New York-Style Pulled Pork Sliders
Nov 11th 2025
-
Prep Time: 15 minutes
-
Cook Time: 6-8 hours (slow cooker)
-
Servings: 12 sliders
-
Temperature: Low heat setting (200°F/93°C) for slow cooking
Ingredients:
-
Boneless pork butt or shoulder: 5 pounds (2.27 kg)
-
Pineapple juice: 12 ounces (355 ml)
-
Paprika: 1 tablespoon (15 g)
-
Ground cumin: 1 tablespoon (15 g)
-
Chili powder: 2 teaspoons (10 g)
-
Salt: 2 teaspoons (10 g)
-
Garlic powder: 1 teaspoon (5 g)
-
Slider buns (Hawaiian rolls recommended): 12 (12)
-
Sliced dill pickles: 1 jar (12)
-
Cherry De-Lite BBQ sauce: 1-2 cups (240-480 ml)
-
Shredded coleslaw mix: 2 1/2 cups (590 ml)
-
Mayonnaise: 3-4 tablespoons (45-60 ml)
-
Apple cider vinegar: 1 tablespoon (15 ml)
-
Sugar: 1 teaspoon (5 g)
-
Salt and pepper (to taste): To taste
-
Apple cider vinegar (for sauce): 2 cups (480 ml)
-
Dark brown sugar: 2 tablespoons (25 g)
-
Ketchup: 1 tablespoon (15 ml)
-
Red pepper flakes: 1 teaspoon (5 g)
-
Cayenne pepper: Pinch (to taste)
Equipment needed:
-
Slow cooker (6-8 quart capacity)
-
Large mixing bowl
-
Two forks (for shredding)
-
Measuring cups and spoons
-
Knife and cutting board
-
Spatula or spoon for mixing
-
Serving platter or cutting board
Instructions:
-
Prepare the coleslaw: In a large bowl, combine the shredded coleslaw mix, mayonnaise, apple cider vinegar, sugar, and salt and pepper.

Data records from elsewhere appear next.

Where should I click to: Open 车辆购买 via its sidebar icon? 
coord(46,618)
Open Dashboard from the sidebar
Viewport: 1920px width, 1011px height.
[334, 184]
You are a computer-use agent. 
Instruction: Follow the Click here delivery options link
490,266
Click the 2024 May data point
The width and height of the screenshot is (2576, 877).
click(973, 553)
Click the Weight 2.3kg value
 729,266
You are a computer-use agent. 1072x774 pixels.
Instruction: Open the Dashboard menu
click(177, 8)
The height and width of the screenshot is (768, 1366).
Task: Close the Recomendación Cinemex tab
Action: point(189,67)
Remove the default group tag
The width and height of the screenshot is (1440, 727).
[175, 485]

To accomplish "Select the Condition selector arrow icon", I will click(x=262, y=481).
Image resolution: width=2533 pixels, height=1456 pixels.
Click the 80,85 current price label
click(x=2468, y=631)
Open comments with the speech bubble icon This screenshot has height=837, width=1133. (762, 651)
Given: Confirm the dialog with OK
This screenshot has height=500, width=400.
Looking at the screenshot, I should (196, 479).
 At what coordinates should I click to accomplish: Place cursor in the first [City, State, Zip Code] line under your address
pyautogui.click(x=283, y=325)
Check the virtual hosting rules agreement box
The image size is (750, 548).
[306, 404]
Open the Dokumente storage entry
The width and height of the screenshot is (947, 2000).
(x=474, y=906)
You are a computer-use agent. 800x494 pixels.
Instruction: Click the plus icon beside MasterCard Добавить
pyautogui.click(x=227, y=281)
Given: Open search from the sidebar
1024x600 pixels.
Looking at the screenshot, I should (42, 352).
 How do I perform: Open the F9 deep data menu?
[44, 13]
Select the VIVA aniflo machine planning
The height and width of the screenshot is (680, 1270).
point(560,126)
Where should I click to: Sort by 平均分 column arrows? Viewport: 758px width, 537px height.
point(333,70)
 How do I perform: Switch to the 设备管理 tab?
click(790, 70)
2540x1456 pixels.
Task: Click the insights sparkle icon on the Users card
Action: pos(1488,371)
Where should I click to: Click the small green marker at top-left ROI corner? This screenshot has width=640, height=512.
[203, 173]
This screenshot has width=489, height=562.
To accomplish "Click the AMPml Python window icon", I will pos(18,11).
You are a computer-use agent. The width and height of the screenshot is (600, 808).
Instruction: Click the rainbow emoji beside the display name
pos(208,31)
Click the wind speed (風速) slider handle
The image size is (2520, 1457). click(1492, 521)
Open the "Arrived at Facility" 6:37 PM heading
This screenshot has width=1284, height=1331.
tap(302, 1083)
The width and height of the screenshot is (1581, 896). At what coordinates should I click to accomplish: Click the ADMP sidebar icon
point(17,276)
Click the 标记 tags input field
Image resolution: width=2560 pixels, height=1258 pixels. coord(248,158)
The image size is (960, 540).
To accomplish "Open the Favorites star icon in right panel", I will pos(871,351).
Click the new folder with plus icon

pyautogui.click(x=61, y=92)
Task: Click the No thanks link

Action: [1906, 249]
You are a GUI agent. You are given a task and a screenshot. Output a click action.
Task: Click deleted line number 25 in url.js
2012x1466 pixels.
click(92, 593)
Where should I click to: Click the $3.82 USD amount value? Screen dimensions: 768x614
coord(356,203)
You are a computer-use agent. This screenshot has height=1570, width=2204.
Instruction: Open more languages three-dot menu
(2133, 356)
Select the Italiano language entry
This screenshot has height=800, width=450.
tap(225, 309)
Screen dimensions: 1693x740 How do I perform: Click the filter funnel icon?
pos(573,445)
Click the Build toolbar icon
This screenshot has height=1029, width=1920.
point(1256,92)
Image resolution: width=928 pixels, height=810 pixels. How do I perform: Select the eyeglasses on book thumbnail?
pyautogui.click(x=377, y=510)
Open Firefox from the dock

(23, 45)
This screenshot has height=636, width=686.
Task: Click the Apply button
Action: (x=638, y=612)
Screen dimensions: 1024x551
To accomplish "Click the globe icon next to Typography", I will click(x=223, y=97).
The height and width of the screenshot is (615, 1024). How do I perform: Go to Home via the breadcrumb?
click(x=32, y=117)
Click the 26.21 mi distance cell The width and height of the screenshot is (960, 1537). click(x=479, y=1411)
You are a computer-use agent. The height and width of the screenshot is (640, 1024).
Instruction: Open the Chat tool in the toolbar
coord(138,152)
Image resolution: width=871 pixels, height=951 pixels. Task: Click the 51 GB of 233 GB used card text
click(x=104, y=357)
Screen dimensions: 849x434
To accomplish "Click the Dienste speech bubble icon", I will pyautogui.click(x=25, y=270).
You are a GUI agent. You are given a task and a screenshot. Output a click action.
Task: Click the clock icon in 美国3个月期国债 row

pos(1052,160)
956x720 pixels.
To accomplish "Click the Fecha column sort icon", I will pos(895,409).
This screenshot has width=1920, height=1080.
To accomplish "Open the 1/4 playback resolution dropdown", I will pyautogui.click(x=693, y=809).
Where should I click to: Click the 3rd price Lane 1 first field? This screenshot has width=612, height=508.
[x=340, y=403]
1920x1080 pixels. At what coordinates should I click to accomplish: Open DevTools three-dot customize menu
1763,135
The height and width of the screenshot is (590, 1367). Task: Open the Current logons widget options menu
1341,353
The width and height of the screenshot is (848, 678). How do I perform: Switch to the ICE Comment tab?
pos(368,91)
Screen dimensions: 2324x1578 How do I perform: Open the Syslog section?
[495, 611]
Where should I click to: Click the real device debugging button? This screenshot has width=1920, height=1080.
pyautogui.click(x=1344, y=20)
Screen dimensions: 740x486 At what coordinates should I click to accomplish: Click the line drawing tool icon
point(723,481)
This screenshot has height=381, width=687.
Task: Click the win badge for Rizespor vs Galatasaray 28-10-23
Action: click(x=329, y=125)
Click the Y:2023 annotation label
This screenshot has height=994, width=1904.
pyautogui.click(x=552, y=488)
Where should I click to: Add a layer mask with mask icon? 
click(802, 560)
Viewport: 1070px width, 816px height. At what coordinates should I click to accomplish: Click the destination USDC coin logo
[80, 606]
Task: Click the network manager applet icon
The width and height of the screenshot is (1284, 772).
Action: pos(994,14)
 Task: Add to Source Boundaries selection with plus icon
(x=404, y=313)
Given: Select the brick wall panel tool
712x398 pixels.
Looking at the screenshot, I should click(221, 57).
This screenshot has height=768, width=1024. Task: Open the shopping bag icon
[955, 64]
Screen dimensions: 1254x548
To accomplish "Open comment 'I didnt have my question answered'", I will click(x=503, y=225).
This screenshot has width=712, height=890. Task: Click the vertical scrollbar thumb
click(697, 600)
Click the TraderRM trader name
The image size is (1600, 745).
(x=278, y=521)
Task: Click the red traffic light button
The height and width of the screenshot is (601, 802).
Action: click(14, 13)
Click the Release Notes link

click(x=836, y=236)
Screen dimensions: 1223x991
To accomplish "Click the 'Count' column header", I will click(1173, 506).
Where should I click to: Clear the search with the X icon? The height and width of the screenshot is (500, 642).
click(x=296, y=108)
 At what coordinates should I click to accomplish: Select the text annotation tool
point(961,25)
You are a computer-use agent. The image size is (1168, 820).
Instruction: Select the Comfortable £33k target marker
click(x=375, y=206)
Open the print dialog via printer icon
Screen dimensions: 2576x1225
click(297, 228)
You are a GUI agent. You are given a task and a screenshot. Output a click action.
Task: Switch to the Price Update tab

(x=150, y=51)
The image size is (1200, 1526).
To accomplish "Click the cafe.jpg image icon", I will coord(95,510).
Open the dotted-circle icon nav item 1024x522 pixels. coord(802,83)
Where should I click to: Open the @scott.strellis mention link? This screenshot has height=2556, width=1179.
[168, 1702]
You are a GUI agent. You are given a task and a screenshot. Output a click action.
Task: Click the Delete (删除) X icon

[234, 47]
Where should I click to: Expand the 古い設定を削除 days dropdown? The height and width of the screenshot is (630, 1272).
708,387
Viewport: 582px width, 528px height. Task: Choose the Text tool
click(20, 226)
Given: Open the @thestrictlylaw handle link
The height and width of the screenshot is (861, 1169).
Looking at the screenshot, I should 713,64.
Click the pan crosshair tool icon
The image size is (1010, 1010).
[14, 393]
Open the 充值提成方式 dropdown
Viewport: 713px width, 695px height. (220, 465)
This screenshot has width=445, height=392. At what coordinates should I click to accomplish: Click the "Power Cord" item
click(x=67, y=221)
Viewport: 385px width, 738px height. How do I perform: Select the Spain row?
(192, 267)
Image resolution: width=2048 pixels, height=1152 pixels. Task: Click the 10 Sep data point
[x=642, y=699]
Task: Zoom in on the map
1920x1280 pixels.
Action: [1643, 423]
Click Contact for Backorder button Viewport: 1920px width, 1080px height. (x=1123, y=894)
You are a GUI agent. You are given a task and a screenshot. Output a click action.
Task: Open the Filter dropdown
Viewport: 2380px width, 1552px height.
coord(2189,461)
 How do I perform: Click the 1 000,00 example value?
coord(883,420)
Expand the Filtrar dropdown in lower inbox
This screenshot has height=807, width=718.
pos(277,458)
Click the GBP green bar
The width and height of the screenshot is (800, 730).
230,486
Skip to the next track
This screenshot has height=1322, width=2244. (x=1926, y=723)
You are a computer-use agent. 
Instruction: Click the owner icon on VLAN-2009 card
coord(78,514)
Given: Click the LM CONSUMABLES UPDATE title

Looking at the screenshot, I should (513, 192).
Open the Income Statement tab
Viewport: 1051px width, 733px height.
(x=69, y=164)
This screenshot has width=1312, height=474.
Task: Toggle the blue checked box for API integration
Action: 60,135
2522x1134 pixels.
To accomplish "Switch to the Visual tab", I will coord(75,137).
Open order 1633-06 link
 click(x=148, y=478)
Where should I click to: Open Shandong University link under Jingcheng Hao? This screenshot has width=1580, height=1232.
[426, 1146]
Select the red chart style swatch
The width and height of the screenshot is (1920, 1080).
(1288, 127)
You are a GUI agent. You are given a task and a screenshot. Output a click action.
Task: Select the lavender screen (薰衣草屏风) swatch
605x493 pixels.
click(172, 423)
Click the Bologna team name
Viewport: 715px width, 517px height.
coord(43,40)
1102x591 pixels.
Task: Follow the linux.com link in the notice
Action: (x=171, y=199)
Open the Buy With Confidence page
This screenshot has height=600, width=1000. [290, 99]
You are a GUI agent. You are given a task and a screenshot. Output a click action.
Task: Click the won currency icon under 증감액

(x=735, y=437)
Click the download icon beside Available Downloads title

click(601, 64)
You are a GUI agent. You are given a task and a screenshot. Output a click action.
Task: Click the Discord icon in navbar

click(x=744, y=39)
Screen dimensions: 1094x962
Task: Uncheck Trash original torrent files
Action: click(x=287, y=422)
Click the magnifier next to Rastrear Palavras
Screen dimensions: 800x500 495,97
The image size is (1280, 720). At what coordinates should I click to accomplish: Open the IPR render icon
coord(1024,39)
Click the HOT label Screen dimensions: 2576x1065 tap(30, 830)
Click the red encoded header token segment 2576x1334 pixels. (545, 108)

Mix until fully incorporated. Cover and refrigerate until ready to use.
-
Prepare the pork: Remove the pork from its packaging and pat it dry with paper towels. If there is a thick fat cap, trim it off with a sharp knife.
-
Make the dry rub: In a small bowl, combine the paprika, cumin, chili powder, salt, garlic powder, and any additional spices. Mix well.
-
Apply the rub: Rub the spice mixture all over the pork shoulder, ensuring it is evenly coated.
-
Cook the pork: Place the seasoned pork in the slow cooker. Pour the pineapple juice over the meat. Cover and cook on the low heat setting for 6-8 hours, or on high for 5-6 hours, until the internal temperature reaches 200°F (93°C) and the meat easily pulls apart with two forks.
-
Shred the pork: Carefully remove the pork from the slow cooker and place it on a large dish or foil pan. Use two forks to shred the meat into manageable, tender chunks, discarding any large pieces of fat.
-
Mix with sauce: Add the Cherry De-Lite BBQ sauce and a few spoonfuls of the cooking juices from the slow cooker to the shredded pork. Mix well to combine.
-
Assemble the sliders: Lay the toasted bottom buns on a serving platter. Top each with a generous amount of the pulled pork mixture. Drizzle with additional Cherry De-Lite BBQ sauce. Add a spoonful of the prepared coleslaw and a couple of dill pickles on top. For a New York-style twist, consider adding a small amount of sautéed onions or a slice of Swiss cheese.
-
Finish and serve: Place the top bun on each slider. For appetizers, secure with a decorative toothpick. Serve immediately while hot.